[Collected data]
*-*-*

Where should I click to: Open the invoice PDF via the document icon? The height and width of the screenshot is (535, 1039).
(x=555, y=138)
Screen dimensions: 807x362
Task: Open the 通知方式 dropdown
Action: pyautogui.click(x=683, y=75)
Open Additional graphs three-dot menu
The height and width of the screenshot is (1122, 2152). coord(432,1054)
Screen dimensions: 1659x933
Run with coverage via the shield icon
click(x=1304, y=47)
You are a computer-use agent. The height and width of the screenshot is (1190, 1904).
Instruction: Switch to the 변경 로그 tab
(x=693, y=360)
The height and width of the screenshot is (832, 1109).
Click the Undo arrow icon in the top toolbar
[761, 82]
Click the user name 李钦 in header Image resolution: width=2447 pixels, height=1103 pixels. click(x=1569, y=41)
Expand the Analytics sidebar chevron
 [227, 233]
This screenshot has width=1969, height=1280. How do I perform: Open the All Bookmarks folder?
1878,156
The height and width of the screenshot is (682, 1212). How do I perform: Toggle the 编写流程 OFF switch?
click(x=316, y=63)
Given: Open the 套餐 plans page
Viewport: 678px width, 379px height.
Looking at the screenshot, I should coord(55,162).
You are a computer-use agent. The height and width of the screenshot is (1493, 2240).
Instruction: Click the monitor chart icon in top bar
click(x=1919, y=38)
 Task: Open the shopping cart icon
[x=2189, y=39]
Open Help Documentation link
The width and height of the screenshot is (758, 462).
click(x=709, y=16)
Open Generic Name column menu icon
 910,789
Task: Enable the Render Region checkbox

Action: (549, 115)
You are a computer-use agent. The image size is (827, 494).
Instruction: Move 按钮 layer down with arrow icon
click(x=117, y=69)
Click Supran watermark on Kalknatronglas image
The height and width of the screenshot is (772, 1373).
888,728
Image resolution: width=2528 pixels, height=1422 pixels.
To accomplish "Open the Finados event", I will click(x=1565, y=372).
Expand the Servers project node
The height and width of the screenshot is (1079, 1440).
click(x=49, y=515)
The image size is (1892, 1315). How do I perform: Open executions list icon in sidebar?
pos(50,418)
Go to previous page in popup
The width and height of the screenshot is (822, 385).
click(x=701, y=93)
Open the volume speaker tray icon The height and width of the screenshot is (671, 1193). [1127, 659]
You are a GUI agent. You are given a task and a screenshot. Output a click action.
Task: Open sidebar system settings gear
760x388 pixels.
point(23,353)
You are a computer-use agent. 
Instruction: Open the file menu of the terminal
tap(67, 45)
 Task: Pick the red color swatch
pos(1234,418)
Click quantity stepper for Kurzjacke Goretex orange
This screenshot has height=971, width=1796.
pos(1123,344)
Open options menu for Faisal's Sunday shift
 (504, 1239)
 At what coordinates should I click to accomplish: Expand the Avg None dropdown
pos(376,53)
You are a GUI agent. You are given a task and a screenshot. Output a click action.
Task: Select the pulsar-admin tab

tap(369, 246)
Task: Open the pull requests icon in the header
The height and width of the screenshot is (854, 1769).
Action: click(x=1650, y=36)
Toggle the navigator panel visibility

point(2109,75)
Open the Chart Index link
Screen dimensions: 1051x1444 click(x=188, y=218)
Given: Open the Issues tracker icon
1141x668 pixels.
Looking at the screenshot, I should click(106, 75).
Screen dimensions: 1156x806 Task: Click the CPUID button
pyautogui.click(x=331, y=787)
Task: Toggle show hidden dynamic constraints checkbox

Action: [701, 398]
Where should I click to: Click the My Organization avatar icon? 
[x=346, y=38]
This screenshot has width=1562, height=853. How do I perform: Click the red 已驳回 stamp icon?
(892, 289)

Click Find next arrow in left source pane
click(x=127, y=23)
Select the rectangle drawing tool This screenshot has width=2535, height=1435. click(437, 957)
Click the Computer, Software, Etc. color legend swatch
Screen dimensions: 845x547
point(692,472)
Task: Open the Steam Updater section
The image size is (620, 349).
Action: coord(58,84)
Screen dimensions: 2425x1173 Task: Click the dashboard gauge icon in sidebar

*-*-*

◆ **Work instructions**
The expected response consists solely of the lines from the one with "Select the rectangle" through the end of the records, repeated exactly.

◆ **Answer below**
Select the rectangle drawing tool This screenshot has width=2535, height=1435. click(437, 957)
Click the Computer, Software, Etc. color legend swatch
Screen dimensions: 845x547
point(692,472)
Task: Open the Steam Updater section
The image size is (620, 349).
Action: coord(58,84)
Screen dimensions: 2425x1173 Task: Click the dashboard gauge icon in sidebar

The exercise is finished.